The United States Coast Guard is a military, multimission, maritime service within the Department of Homeland Security and one of the nation's five armed services. Its core roles are to protect the public, the environment, and U.S. economic and security interests in any maritime region in which those interests may be at risk, including international waters and America's coasts, ports, and inland waterways.

The Coast Guard provides unique benefits to the nation because of its distinctive blend of military, humanitarian, and civilian law-enforcement capabilities. To serve the public, the Coast Guard has five fundamental roles:

Maritime Safety: Eliminate deaths, injuries, and property damage associated with maritime transportation, fishing, and recreational boating.
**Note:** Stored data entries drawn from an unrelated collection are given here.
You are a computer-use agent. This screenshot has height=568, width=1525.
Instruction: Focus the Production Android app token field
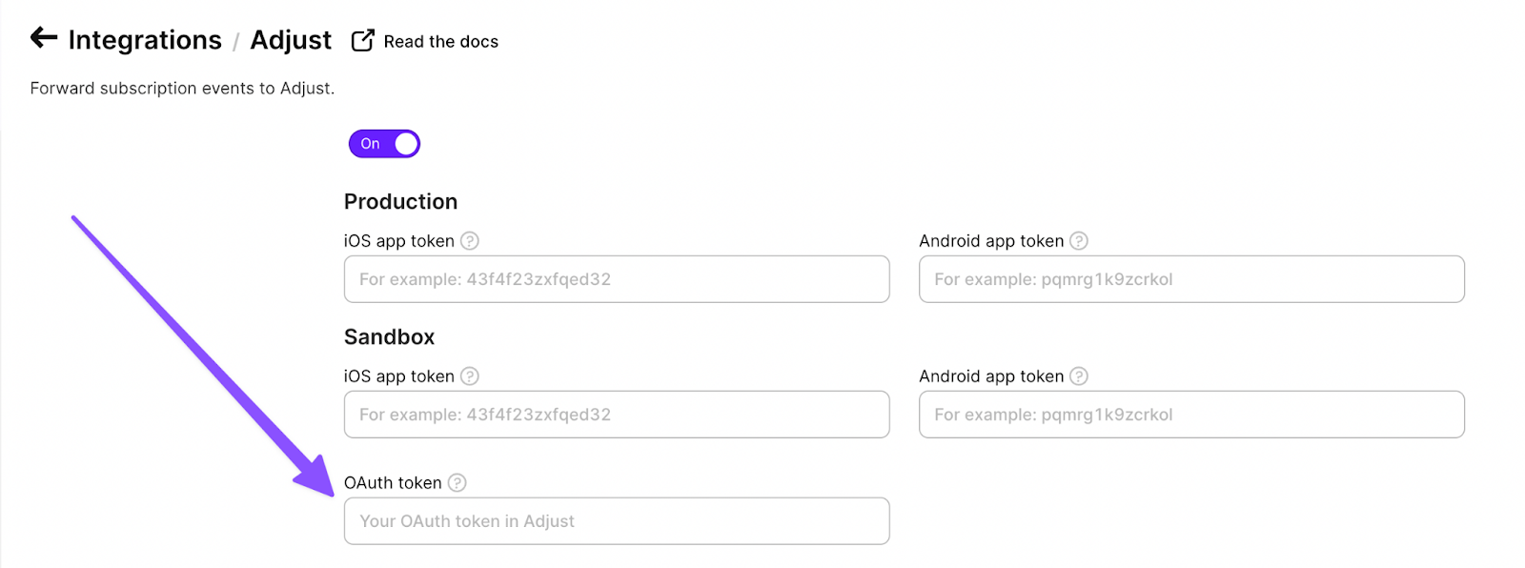1191,279
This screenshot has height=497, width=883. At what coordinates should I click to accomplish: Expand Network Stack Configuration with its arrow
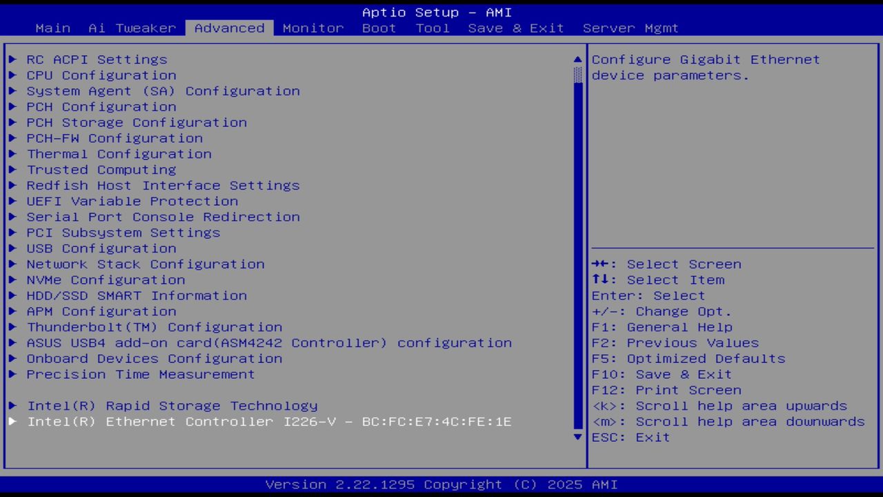point(12,264)
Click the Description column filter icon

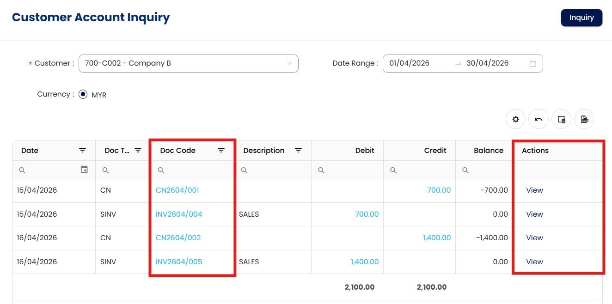click(x=299, y=150)
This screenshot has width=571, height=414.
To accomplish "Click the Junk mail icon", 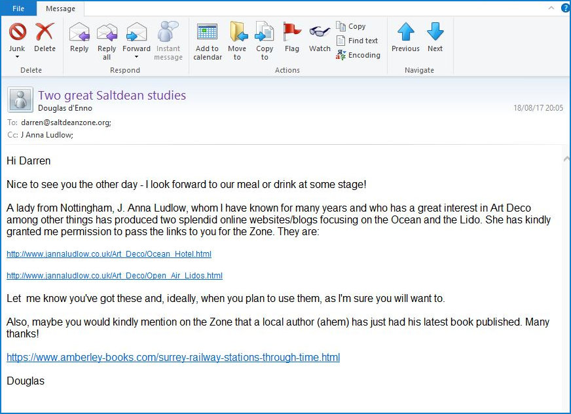I will pos(17,32).
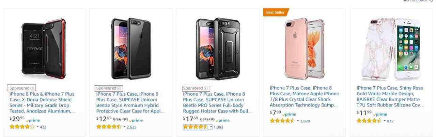Click star rating of BAISRKE marble case
This screenshot has height=137, width=436.
369,121
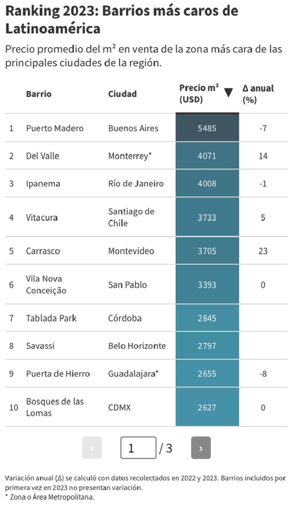Image resolution: width=292 pixels, height=506 pixels.
Task: Click the Vitacura barrio cell
Action: click(42, 218)
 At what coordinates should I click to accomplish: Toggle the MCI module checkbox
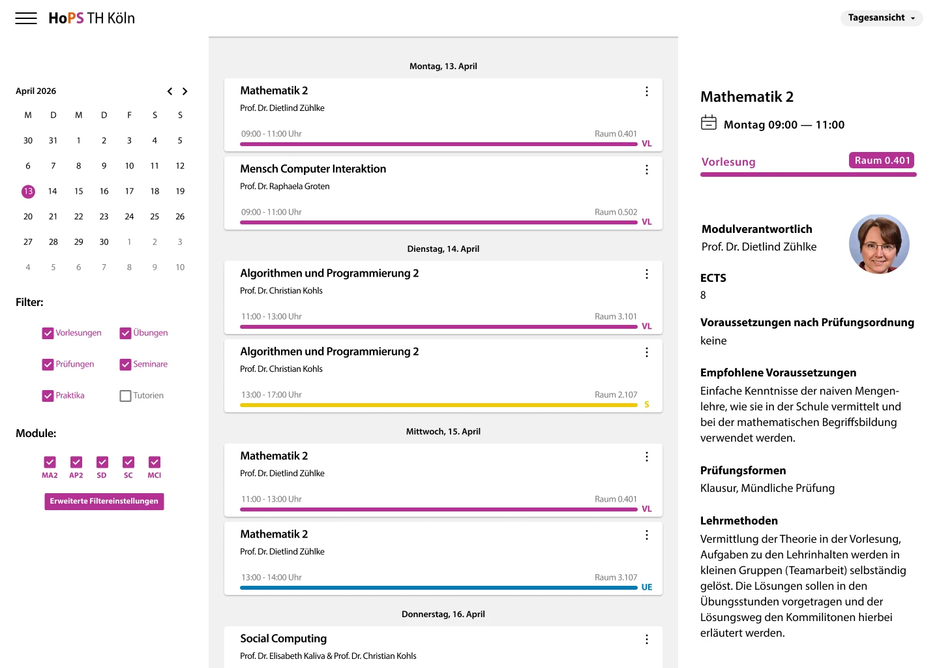click(155, 463)
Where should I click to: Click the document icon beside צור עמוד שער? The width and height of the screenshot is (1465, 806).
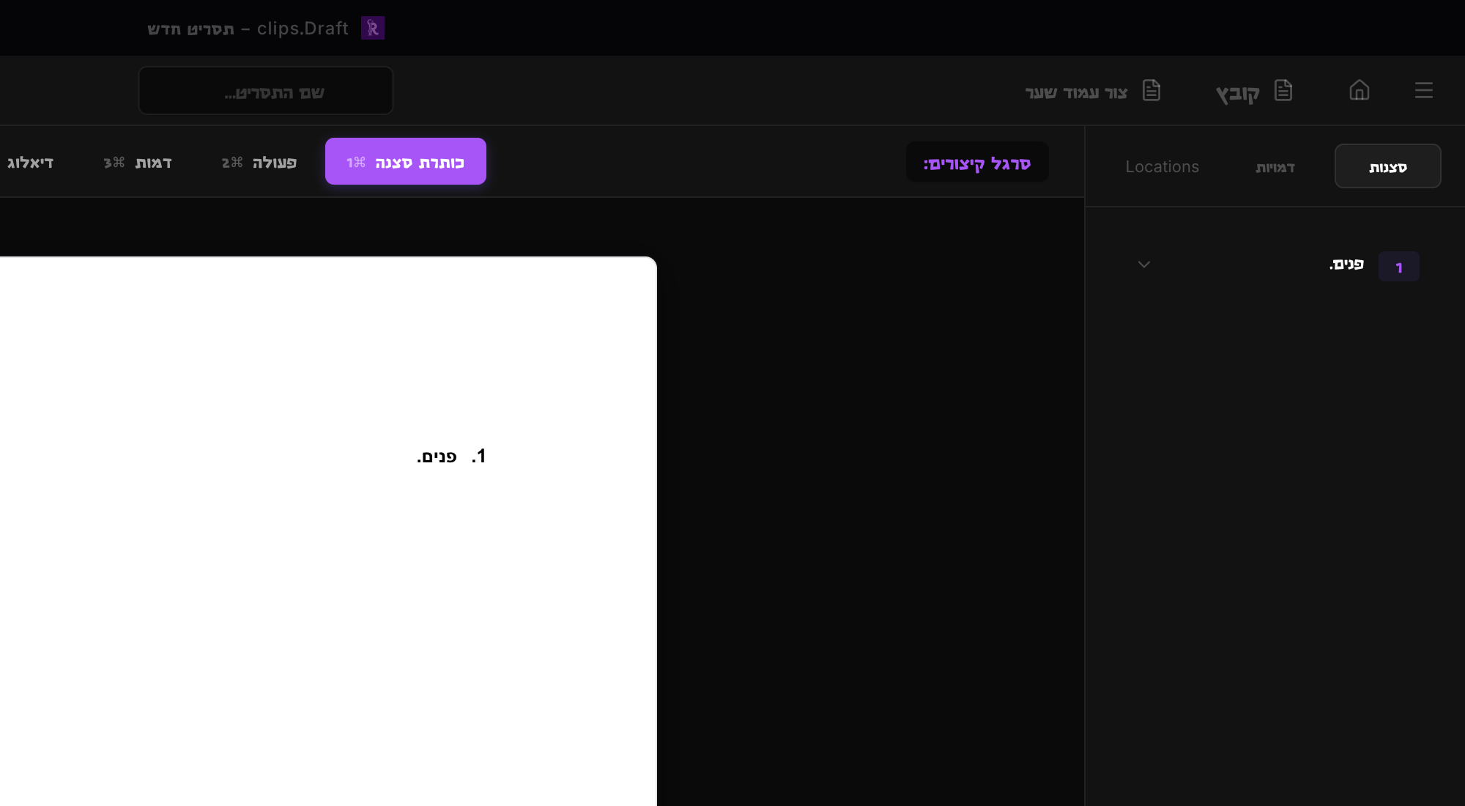coord(1151,90)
The Coast Guard's motto is Semper Paratus—(Always Ready), and the service is always ready to respond to calls for help at sea.

Maritime Security
: Protect America's maritime borders from all intrusions by: (a) halting the flow of illegal drugs, aliens, and contraband into the United States through maritime routes; (b) preventing illegal fishing; and (c) suppressing violations of federal law in the maritime arena.

Maritime Mobility
: Facilitate maritime commerce and eliminate interruptions and impediments to the efficient and economical movement of goods and people, while maximizing recreational access to and enjoyment of the water.

National Defense: Defend the nation as one of the five U.S. armed services. Enhance regional stability in support of the National Security Strategy, utilizing the Coast Guard’s unique and relevant maritime capabilities.

Protection of Natural Resources: Eliminate environmental damage and the degradation of natural resources associated with maritime transportation, fishing, and recreational boating.